Over his career, first with unsung band The Czars, his breakthrough success in 2010 with his wonderful debut solo album, Queen of Denmark, and 2013’s dance floor made for one, Pale Green Ghosts, Grant has become a bit like the Doug Stanhope of alternative music.
Indeed, several of the killer couplets on Grey Tickles, Black Pressure might find space in a Stanhope routine; on the title track Grant croons, “there are children who have cancer so all bets off because I can’t compete with that” later he observes that he’d “rather lose my arm inside a corn thresher “ than re-visit a lost romance and on the slyly Beatlesque title track, the HIV diagnosed singer laments that he was not around in the New York of the seventies as “I'd could have gotten a head start in the world of disease."
As for that album title - the first part is taken from the literal Icelandic translation for mid-life crisis and the second part is the direct Turkish translation for nightmare. Stop it, John! You’re killing us!
Mordantly hilarious he is but unlike lesser singer songwriters who try to practise open heart surgery with a rusty spanner, Grant is never portentous. Musically, Grey Tickles . . . genre jumps from the warm singer songwriter confessionals of his debut to the electro squelch and throb of his second album. On Voodoo Doll, he smirkingly essays elasticated lover-man funk a lot more successfully than Beck did on his misfiring Prince homage, 1999’s Midnite Vultures.
On the arch and unnerving Snug Slacks, the computer funk of Devo and the pervy appeal of Sparks unite as Grant sounds like an autodidact German psychotherapist with an amused disinterest in his clients. In a nice hipster smack down, he confuses Joan Baez with Joan As Policewoman, leading to a cute verse which name checks Angie Dickinson and Charlene Tilton, she of minor Dallas fame.
You & Him gets right to it and artfully breaks the Godwin Rule as Grant compares one particular unfortunate to Hitler, while on the jagged guitars meets seventies cop show theme tune of Guess How I Know, he hilariously rumbles the inadequacies of another transgressor by suggesting “You laughed all the way through Ordinary People”, a reference to Robert Redford's shrill and worthy 1980 Oscar winner.
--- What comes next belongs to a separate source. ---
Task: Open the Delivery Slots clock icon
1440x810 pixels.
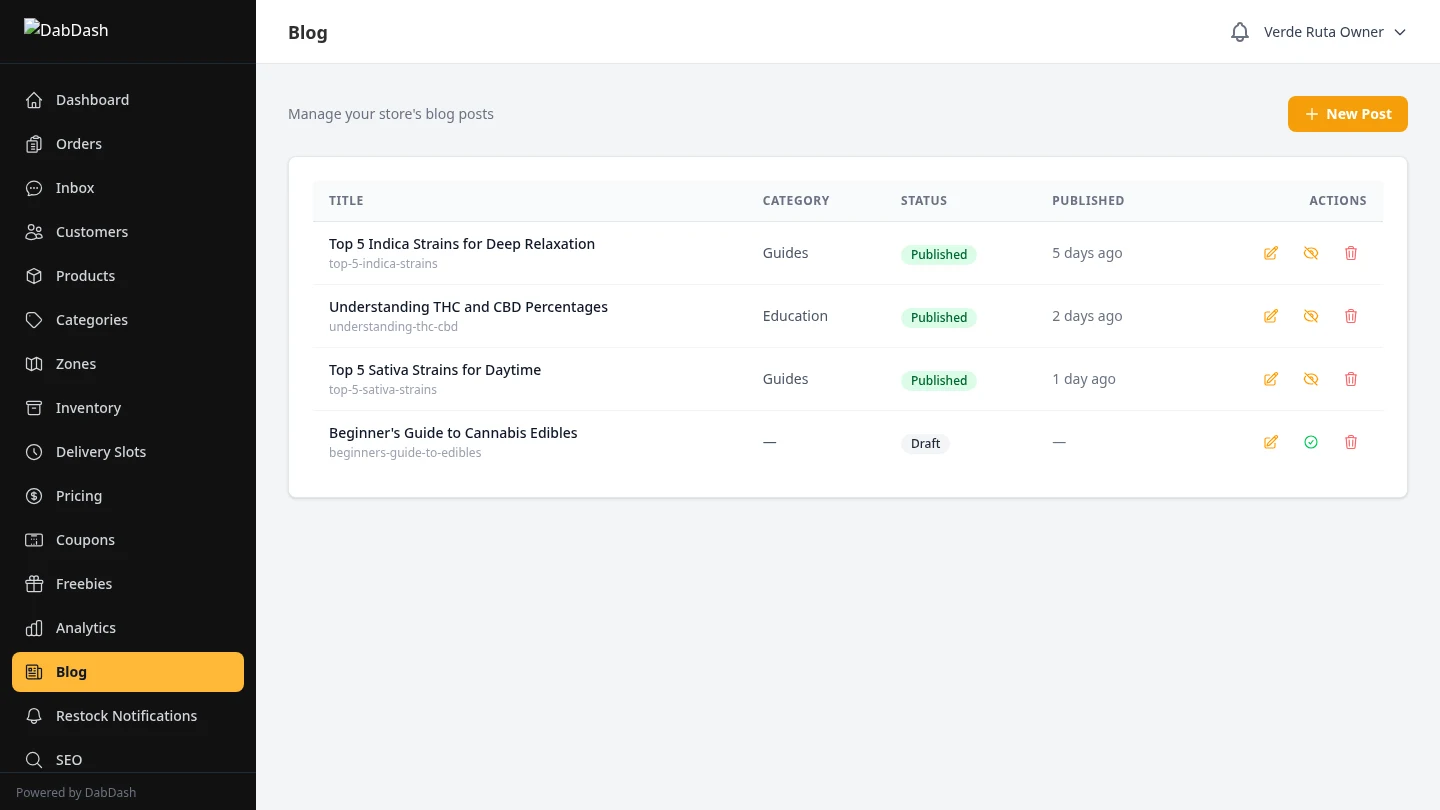Action: [x=33, y=451]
However, all the mordant pithiness is jettisoned on Down Here, which harks back to the pure power of Queen of Denmark for melodic beauty and soul-baring. Magma Arrives could be a companion piece to Glacier, the stand-out from Pale Green Ghosts and the fantastic Disappointing (which features Tracey Thorn on vocals) manages to sound like Harold Faltermeyer meets Bowie circa Young Americans.
This is musically adventurous, emotionally raw and just great good fun. Once again, Grant’s songs are funny because they’re true.
Alan Corr
John Grant plays two sold-out shows in Dublin’s Vicar Street on November 9 and 10. He also plays Mandela Hall, Belfast on January 27; Cork Opera House on January 28 and Seapoint, Galway on January 30.